Do not work in your living space
I realize that not everyone has the luxury of having their own home office. And I know it is tempting to set up at the kitchen table to do your day’s work. But I strongly suggest you find a corner or a small space in a spare bedroom to do your daily work. it sets up boundaries for you so that when you are done for the day, you leave your computer behind and move from your “office” space into your living space. You draw an invisible line that represents the difference between work and home life.
These sorts of boundaries are more important now than ever before. You no longer have the tangible boundary of leaving your office, walking out to your car, and driving home. So you must make extra allowances for delineating the place where you work from the place where you spend time with your family or your hobbies.
Speaking of hobbies….
I am not a hobby person. Prior to the COVID-19 pandemic, I can honestly say I did not have a hobby. A few weeks into working from home, I discovered that I am fascinated by miniature outdoor gardening. I started reading everything I could get my hands on about miniature plants and accessories. Now when I finish work, I am out in the yard tending to my Miniature Garden, and dreaming and planning on what I will add to it next. It has brought so much profound joy and peace to my life.

:: REQUIRED WORK ::
Reproduce everything from "These sorts of" down to "or your hobbies." in the passage on working from home, changing "tangible" to "physical". None of the data is needed here.

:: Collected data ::
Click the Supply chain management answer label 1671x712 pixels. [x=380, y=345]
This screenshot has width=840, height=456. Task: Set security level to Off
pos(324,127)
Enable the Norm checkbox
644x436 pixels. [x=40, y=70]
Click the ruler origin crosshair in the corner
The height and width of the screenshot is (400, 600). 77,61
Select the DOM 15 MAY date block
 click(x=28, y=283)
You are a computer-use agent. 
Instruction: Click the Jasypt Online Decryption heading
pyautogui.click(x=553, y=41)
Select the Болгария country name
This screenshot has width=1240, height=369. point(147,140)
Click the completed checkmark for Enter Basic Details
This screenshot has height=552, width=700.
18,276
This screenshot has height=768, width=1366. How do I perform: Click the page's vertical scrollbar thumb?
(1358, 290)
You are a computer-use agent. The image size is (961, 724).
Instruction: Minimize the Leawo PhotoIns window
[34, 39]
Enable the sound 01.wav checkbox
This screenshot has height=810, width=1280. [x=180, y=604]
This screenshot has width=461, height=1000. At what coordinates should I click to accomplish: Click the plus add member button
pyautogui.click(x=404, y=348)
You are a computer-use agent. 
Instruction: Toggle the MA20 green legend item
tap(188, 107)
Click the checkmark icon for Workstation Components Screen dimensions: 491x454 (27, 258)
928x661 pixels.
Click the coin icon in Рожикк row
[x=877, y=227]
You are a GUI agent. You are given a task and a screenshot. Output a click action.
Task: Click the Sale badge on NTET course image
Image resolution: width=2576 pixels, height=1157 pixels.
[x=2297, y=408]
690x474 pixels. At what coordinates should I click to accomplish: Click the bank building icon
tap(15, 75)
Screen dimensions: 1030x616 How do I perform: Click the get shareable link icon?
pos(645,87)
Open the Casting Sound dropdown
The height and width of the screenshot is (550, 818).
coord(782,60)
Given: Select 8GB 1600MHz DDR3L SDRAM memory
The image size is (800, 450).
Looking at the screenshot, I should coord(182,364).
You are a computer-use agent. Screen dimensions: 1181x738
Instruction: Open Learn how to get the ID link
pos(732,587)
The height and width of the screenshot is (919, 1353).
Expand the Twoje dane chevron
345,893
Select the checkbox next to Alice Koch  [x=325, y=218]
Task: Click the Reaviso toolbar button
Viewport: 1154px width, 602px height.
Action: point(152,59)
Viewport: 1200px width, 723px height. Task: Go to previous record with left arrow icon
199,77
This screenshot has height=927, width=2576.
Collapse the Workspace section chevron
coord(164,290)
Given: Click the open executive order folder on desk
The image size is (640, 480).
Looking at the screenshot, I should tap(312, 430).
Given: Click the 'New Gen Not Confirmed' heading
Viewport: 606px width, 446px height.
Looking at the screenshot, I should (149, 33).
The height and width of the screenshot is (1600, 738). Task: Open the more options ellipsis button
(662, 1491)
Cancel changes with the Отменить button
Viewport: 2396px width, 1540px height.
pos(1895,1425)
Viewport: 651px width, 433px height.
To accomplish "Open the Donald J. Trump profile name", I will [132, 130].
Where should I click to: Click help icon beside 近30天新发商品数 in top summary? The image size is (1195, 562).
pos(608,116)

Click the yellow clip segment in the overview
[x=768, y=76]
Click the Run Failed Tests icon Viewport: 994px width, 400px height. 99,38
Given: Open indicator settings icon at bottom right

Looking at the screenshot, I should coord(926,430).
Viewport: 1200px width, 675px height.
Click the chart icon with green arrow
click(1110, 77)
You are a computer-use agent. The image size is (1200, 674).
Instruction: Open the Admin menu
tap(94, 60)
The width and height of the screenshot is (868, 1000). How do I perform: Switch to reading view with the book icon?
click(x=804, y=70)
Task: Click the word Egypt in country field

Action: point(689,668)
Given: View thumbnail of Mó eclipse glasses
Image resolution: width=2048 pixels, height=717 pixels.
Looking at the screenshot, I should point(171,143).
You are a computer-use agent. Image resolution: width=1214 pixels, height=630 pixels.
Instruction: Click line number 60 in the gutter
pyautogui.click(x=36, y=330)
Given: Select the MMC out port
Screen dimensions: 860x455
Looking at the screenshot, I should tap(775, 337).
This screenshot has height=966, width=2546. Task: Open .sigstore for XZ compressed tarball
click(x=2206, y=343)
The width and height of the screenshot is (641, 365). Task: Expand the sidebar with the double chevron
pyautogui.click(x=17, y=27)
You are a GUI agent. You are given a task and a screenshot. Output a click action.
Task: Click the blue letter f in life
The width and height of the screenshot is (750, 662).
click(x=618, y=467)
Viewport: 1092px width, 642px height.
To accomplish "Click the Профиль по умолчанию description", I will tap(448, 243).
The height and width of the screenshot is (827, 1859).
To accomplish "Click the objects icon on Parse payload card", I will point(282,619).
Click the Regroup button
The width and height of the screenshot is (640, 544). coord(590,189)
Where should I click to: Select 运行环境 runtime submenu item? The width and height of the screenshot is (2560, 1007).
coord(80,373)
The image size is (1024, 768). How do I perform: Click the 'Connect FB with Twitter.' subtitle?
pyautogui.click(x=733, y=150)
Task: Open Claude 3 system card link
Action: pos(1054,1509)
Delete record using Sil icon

:: RESPONSE AREA ::
These sorts of boundaries are more important now than ever before. You no longer have the physical boundary of leaving your office, walking out to your car, and driving home. So you must make extra allowances for delineating the place where you work from the place where you spend time with your family or your hobbies.